**Your goal**
List each line below that contains the word "screenshot", copying every such line in full.

**Available data**
# # # # #
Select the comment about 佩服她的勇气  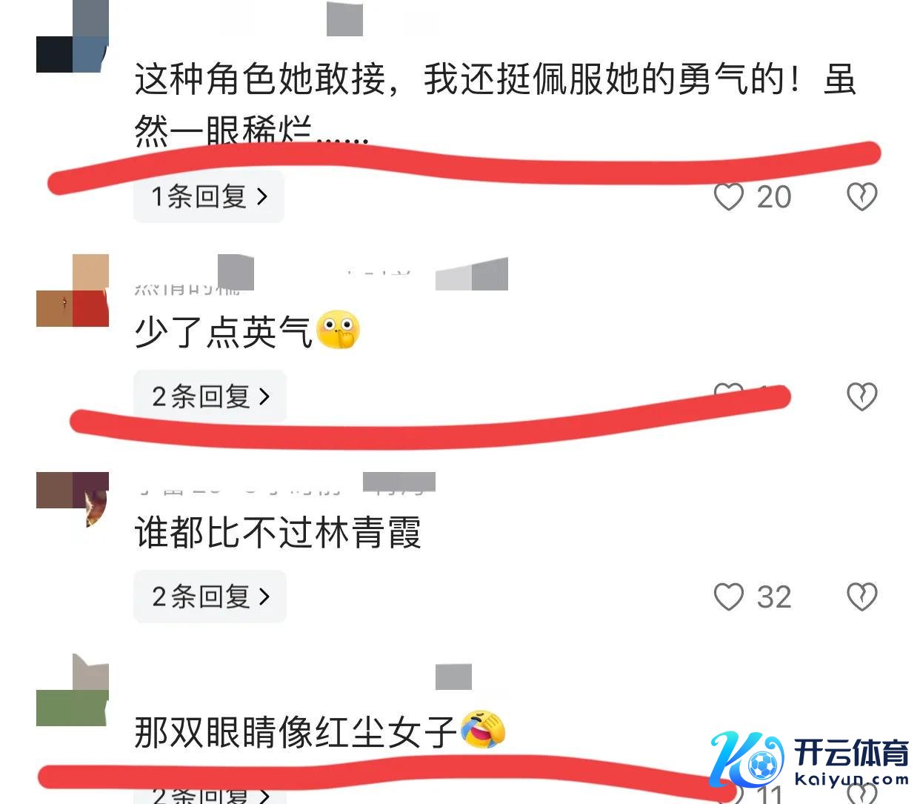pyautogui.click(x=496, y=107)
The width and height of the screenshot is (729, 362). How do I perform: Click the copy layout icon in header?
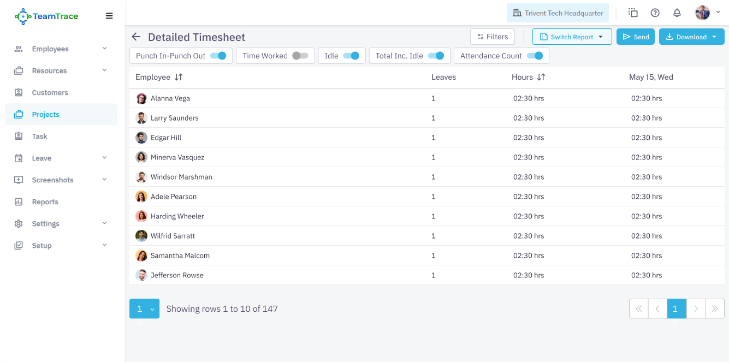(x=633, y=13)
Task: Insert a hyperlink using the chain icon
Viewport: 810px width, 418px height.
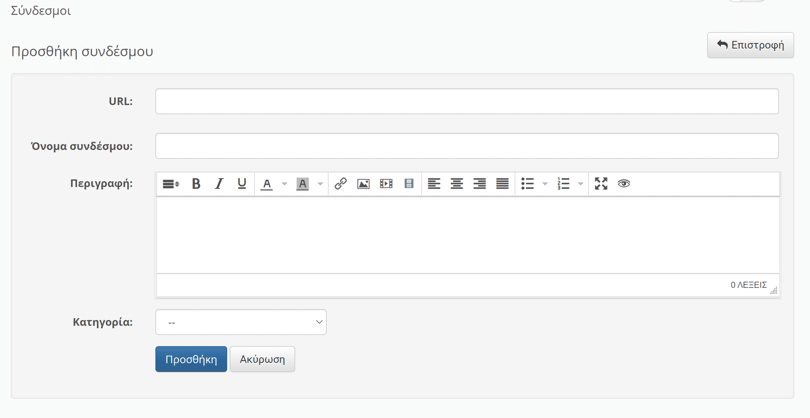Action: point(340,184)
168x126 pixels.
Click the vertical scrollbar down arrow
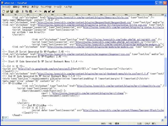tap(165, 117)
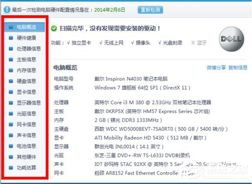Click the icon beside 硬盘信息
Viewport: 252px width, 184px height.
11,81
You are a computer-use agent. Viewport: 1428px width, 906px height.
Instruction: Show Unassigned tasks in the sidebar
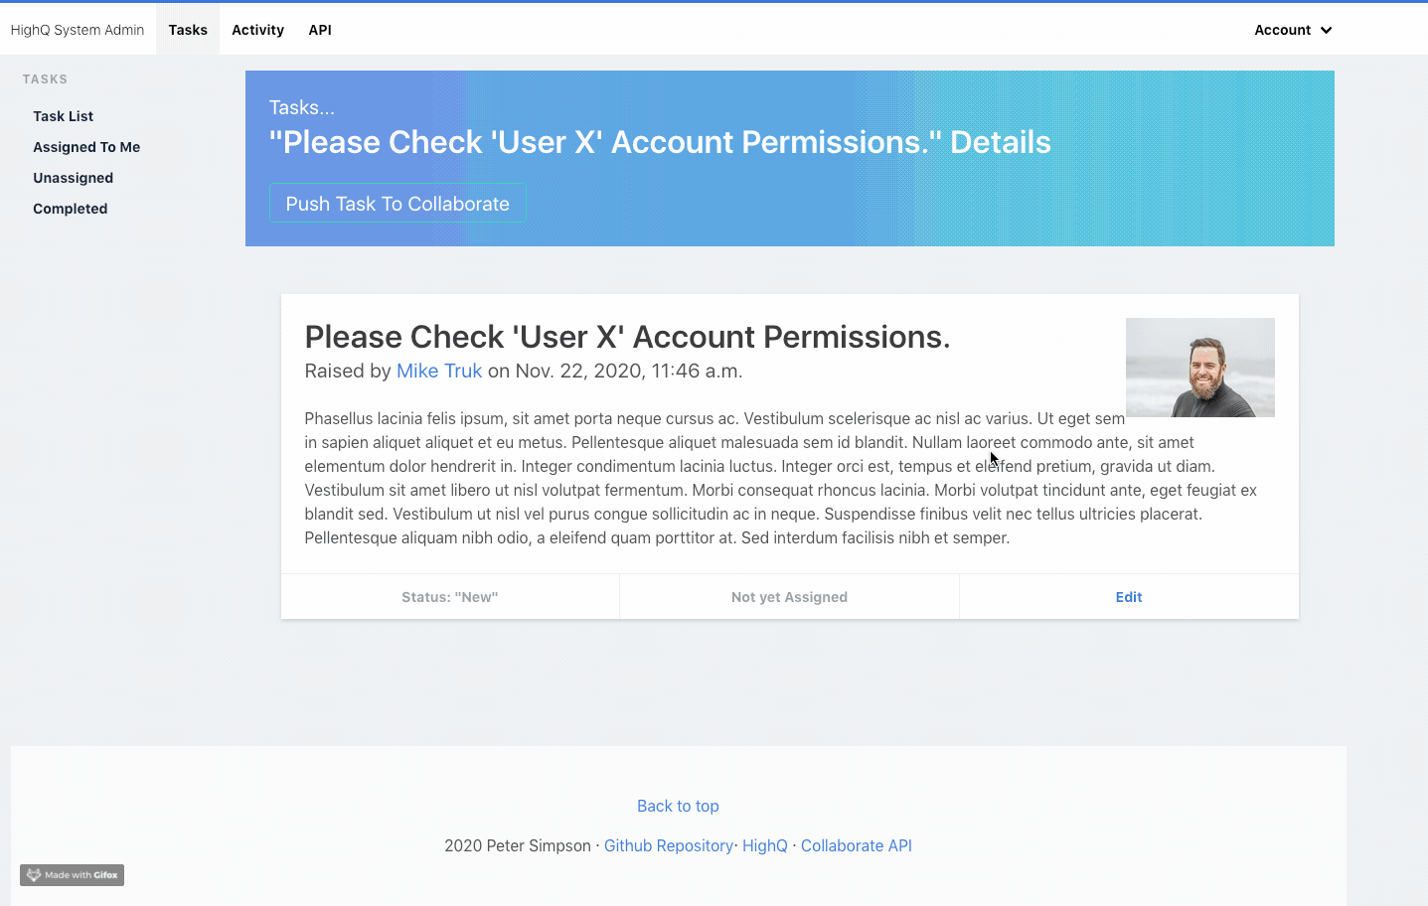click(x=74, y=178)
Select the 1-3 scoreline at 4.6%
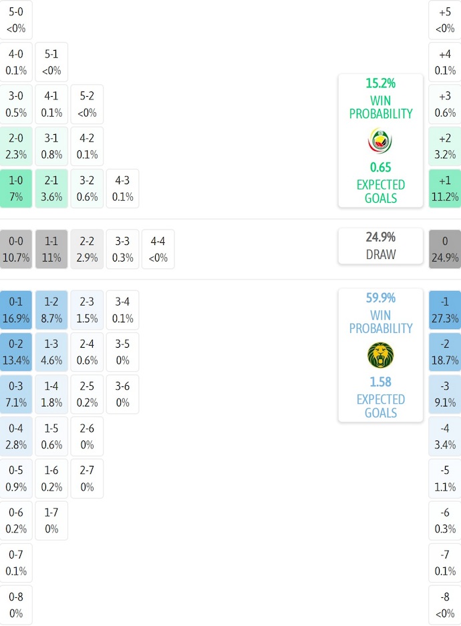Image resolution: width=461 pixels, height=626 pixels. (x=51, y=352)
# # # # #
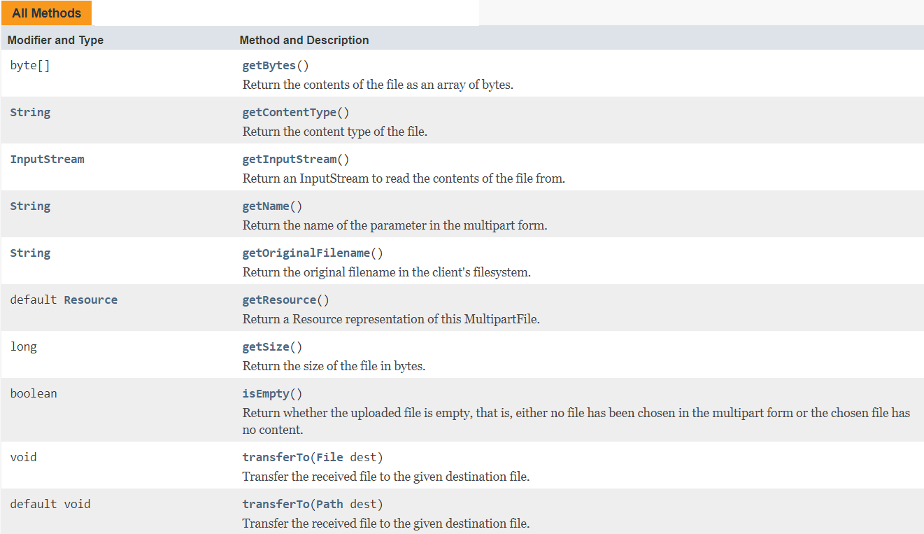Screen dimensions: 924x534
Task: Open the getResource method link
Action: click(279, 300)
# # # # #
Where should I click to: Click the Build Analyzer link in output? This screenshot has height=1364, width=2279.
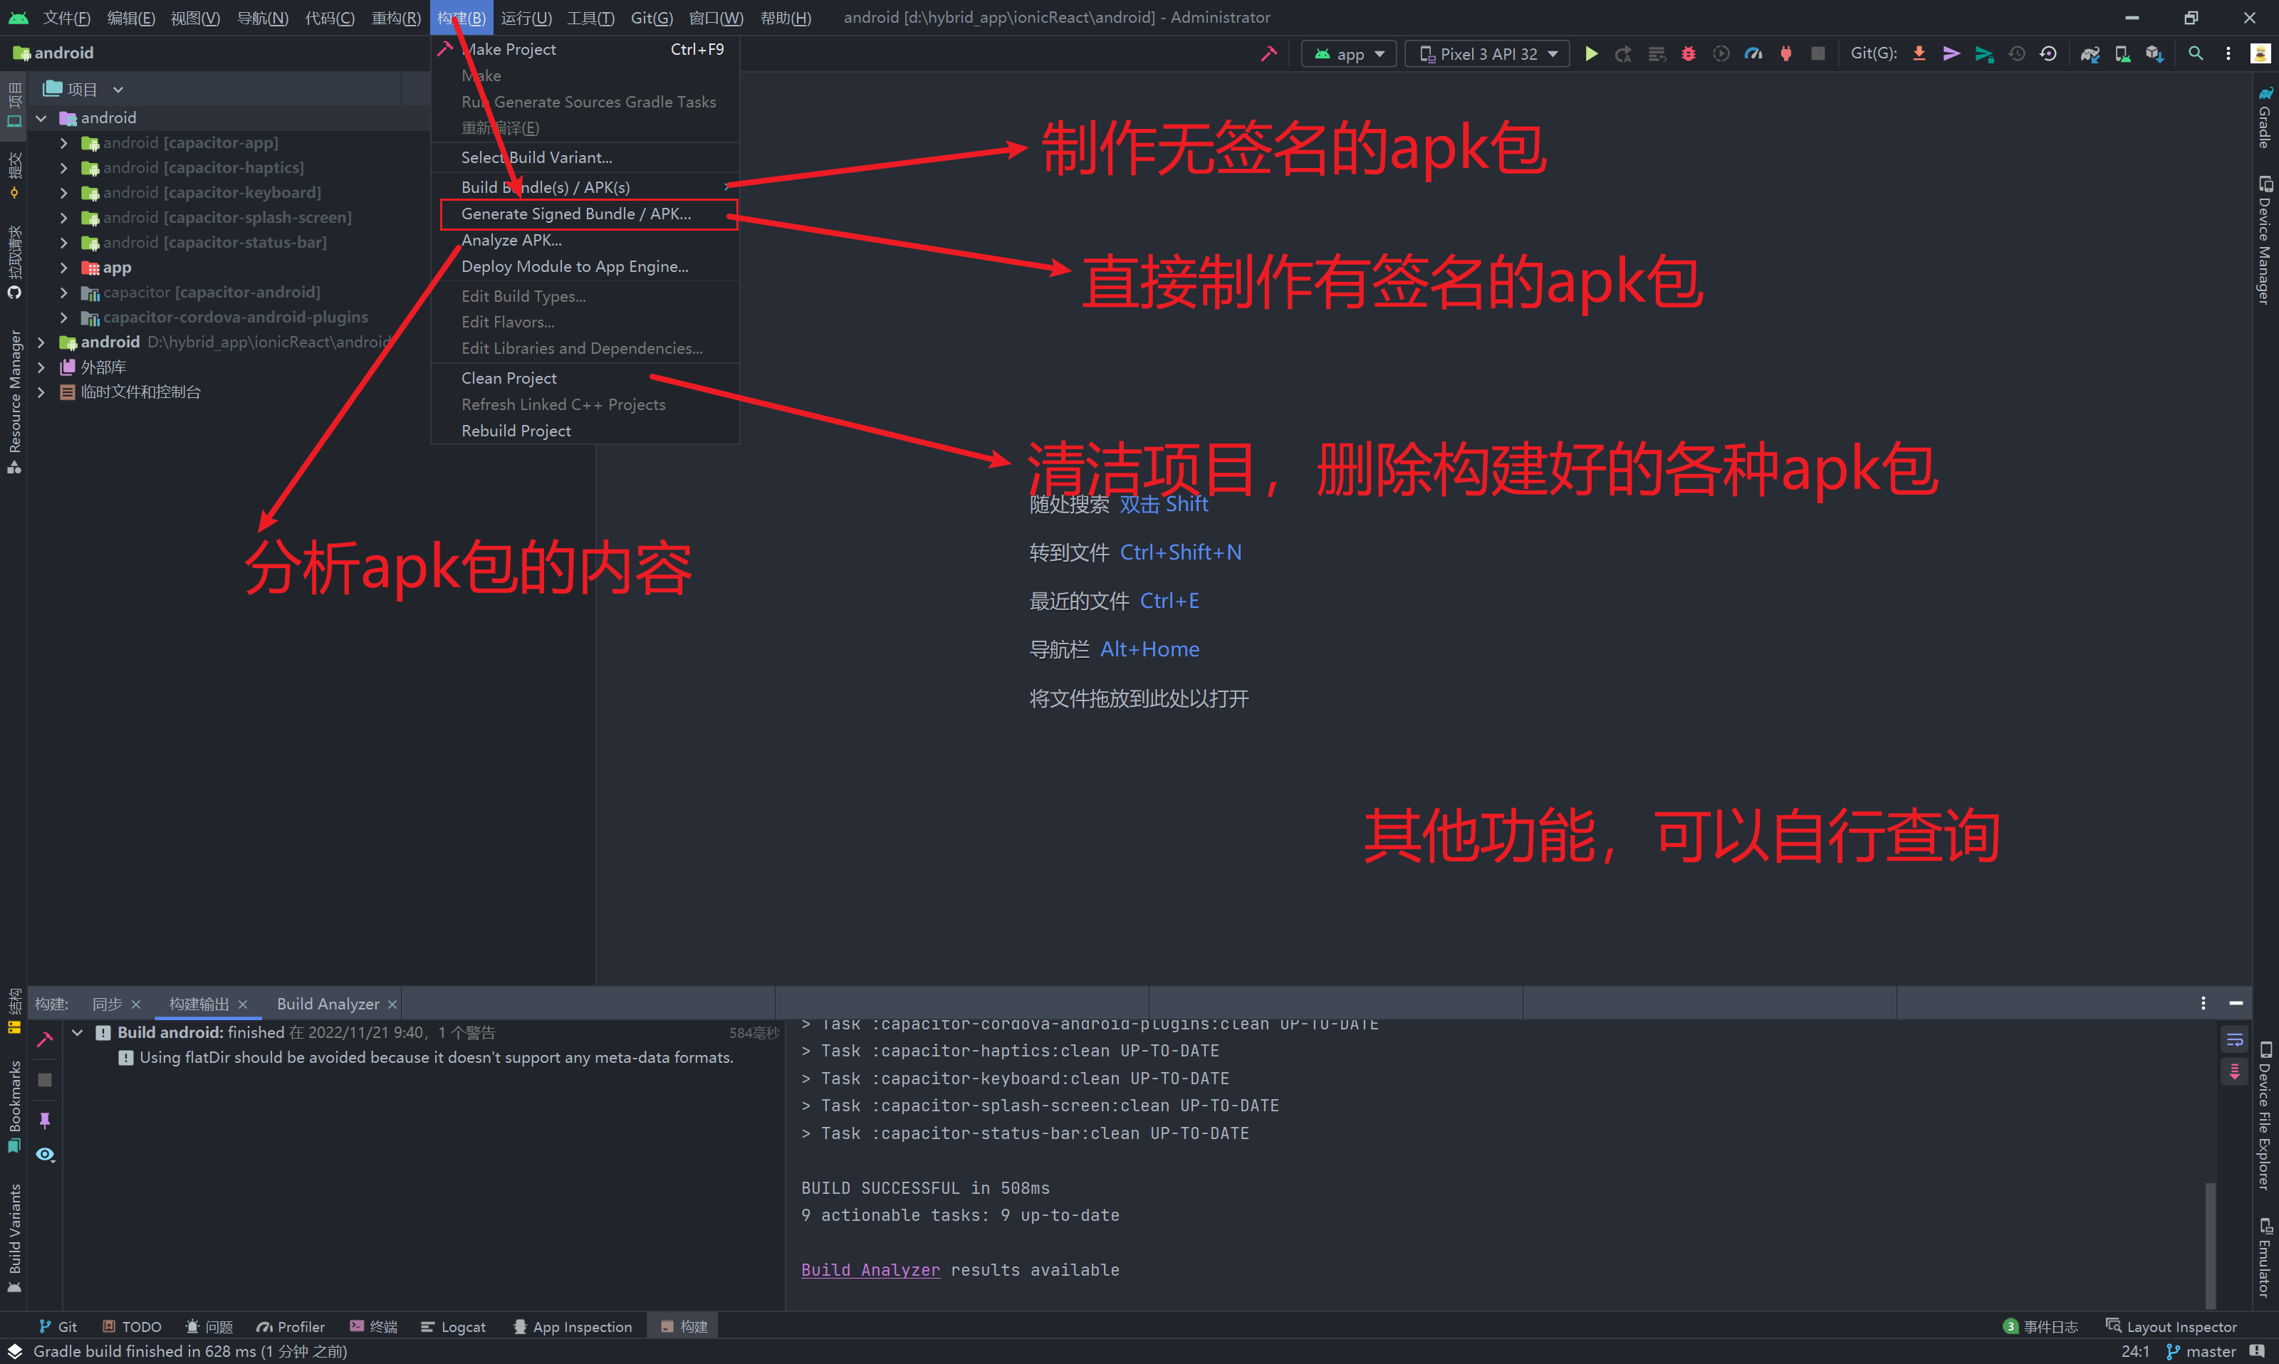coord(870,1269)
# # # # #
**Result of the task**
The width and height of the screenshot is (729, 362). How do I perform: Click the copy layout icon in header?
Where should I click to: Click the Build Analyzer link in output? This screenshot has height=1364, width=2279.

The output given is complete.